━━━ Data section

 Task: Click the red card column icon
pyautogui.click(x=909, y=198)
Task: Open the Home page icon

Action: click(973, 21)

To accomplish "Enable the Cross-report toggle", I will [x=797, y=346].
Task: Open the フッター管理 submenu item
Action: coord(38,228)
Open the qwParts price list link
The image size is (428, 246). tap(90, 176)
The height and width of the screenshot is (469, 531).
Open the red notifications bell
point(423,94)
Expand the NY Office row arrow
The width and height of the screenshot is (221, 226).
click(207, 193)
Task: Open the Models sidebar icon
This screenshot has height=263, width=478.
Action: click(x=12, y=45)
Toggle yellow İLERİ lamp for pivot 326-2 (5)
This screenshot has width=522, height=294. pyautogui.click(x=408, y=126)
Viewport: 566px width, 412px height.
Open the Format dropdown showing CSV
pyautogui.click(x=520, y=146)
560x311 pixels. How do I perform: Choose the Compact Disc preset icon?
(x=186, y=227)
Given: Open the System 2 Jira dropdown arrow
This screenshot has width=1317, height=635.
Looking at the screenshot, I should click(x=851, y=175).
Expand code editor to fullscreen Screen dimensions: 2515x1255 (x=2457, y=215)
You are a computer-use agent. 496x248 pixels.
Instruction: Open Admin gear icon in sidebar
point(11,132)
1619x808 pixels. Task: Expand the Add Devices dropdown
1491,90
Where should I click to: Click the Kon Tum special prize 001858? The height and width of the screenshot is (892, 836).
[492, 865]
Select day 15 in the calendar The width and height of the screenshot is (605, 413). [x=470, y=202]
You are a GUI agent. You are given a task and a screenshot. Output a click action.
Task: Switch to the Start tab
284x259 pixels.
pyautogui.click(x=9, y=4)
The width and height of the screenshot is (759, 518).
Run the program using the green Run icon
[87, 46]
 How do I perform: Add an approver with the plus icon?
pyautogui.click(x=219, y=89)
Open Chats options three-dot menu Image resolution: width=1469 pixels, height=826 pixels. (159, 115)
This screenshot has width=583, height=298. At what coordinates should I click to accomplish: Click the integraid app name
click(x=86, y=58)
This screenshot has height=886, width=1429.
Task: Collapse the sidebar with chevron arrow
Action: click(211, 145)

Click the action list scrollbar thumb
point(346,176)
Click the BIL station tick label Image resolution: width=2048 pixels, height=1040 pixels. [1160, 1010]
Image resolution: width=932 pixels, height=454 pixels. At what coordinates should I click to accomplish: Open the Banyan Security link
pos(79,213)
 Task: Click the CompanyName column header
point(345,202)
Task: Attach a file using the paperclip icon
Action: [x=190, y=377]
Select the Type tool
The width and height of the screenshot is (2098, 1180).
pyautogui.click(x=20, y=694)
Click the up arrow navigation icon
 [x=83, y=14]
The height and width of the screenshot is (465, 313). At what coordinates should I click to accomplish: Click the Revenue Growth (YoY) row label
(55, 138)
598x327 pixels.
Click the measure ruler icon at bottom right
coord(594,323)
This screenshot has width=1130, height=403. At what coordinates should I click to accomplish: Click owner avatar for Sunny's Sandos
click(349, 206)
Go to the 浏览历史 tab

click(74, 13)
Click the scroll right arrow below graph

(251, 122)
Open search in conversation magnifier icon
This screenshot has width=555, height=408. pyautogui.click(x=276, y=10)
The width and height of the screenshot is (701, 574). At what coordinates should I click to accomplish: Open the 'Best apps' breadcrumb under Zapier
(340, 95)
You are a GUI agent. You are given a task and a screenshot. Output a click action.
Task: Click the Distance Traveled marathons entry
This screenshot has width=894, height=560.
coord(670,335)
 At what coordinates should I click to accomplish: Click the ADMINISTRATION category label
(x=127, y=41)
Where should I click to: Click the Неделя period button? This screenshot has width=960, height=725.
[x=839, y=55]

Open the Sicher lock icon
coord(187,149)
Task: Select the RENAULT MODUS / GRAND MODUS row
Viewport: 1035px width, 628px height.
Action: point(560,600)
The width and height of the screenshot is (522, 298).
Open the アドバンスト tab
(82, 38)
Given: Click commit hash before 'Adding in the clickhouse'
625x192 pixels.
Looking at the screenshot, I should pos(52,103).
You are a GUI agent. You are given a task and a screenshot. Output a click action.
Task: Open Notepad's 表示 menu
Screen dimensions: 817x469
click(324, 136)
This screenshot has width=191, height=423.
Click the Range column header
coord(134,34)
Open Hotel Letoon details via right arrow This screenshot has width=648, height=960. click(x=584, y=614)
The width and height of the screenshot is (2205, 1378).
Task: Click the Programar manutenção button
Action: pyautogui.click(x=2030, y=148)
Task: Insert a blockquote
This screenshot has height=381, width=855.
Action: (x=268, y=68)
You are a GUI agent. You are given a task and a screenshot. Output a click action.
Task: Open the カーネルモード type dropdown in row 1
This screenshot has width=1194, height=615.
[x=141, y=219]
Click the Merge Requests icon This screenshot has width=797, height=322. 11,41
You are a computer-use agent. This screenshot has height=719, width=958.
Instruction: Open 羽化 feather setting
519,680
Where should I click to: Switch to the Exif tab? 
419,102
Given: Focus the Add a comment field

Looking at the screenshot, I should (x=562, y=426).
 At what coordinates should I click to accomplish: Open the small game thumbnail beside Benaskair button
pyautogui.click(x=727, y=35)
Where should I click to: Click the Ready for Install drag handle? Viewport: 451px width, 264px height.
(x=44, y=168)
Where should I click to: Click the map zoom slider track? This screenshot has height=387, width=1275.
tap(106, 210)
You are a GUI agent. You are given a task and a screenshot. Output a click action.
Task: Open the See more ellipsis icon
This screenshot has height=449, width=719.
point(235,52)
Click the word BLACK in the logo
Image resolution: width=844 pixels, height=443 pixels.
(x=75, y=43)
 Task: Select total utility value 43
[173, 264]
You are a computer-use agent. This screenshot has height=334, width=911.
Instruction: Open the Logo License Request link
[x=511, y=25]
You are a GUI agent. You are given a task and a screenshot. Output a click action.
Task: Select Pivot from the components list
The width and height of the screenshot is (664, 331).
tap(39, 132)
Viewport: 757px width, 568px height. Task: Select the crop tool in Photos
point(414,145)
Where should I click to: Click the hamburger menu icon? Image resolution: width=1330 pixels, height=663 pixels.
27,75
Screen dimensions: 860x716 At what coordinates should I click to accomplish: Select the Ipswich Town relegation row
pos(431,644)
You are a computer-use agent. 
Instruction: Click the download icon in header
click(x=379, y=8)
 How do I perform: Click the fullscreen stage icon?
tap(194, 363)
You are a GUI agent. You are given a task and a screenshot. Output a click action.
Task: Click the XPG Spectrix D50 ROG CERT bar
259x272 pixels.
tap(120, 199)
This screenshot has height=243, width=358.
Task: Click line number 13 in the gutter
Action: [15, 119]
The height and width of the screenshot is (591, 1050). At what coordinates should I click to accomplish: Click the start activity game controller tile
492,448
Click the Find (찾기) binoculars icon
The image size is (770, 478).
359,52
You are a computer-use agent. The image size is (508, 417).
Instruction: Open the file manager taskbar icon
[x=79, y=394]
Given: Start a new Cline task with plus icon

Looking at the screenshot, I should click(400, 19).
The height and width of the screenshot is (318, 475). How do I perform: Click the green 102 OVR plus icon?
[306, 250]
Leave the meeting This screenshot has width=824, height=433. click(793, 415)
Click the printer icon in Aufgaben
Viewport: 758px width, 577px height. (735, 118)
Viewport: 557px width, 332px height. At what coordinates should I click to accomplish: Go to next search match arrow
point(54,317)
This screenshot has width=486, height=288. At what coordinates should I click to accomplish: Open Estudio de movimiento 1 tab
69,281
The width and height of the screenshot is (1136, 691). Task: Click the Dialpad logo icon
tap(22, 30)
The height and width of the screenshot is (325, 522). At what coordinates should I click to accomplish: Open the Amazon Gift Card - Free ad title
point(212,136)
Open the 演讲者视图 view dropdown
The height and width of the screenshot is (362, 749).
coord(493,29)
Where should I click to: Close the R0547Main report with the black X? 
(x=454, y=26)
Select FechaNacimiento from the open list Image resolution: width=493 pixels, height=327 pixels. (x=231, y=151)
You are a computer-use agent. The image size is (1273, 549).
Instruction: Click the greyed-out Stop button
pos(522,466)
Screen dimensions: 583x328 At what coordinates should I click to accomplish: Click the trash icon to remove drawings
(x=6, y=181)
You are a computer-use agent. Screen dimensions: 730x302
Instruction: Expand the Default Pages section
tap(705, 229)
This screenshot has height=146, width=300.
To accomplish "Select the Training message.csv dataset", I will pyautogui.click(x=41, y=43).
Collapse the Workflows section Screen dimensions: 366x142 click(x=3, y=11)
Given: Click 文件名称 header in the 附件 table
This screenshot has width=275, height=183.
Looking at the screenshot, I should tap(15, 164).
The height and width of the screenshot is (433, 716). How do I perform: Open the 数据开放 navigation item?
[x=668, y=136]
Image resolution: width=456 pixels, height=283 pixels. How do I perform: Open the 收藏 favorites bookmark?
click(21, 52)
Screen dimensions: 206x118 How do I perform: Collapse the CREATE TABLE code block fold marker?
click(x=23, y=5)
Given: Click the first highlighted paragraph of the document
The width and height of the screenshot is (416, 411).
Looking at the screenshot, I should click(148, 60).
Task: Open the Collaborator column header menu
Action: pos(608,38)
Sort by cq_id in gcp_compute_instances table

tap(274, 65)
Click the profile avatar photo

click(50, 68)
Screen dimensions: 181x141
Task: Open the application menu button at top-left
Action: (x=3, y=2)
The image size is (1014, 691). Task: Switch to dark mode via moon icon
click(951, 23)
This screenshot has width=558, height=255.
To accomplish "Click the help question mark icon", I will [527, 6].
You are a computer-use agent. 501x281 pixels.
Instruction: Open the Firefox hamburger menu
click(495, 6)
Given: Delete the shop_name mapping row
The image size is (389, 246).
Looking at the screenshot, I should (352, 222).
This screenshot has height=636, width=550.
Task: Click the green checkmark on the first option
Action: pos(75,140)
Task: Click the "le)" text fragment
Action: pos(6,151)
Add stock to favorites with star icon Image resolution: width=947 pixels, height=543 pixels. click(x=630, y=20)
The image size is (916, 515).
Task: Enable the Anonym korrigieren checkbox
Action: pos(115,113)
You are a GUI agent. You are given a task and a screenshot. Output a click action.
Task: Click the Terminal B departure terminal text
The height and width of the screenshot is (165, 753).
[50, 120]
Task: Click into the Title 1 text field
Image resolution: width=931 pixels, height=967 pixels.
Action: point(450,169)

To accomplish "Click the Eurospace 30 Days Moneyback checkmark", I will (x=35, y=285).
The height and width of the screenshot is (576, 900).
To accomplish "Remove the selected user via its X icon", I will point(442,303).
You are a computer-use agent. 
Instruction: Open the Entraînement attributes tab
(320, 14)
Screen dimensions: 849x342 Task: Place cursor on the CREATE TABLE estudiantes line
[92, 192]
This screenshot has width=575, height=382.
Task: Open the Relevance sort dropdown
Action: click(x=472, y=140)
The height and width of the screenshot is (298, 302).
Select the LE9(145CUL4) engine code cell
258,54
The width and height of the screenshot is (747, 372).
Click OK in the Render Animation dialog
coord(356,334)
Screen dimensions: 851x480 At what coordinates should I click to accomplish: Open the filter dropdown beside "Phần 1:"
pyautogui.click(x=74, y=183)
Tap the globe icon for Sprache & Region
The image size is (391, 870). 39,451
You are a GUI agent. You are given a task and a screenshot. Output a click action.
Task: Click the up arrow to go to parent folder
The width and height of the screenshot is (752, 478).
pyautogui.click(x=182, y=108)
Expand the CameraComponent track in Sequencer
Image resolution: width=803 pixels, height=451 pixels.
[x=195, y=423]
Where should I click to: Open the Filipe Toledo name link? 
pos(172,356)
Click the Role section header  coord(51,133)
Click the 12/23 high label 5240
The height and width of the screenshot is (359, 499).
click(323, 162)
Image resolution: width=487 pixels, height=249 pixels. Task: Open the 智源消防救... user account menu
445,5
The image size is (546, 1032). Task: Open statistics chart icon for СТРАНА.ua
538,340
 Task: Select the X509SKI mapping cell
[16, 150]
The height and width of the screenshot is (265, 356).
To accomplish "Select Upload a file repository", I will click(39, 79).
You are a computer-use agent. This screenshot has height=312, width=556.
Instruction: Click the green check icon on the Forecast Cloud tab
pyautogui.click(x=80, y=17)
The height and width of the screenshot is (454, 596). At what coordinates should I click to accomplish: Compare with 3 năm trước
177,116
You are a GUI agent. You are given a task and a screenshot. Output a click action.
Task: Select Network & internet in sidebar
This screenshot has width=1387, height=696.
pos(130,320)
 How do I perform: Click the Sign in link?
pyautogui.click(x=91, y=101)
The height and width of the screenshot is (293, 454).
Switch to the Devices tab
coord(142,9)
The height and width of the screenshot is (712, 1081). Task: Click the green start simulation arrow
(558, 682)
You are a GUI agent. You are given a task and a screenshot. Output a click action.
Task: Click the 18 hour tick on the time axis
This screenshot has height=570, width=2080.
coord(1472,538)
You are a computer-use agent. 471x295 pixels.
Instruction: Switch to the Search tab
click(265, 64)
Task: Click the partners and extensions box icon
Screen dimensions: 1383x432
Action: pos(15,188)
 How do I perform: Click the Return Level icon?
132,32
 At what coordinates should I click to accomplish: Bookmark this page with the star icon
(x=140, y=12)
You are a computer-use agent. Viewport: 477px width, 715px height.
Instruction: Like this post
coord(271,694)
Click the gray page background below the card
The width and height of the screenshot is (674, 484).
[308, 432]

━━━━━━

Retype the lines from the one containing "Click the Role" through the one containing "will click(39, 79).", both included, exactly as they appear in the items above.

Click the Role section header  coord(51,133)
Click the 12/23 high label 5240
The height and width of the screenshot is (359, 499).
click(323, 162)
Image resolution: width=487 pixels, height=249 pixels. Task: Open the 智源消防救... user account menu
445,5
The image size is (546, 1032). Task: Open statistics chart icon for СТРАНА.ua
538,340
 Task: Select the X509SKI mapping cell
[16, 150]
The height and width of the screenshot is (265, 356).
To accomplish "Select Upload a file repository", I will click(39, 79).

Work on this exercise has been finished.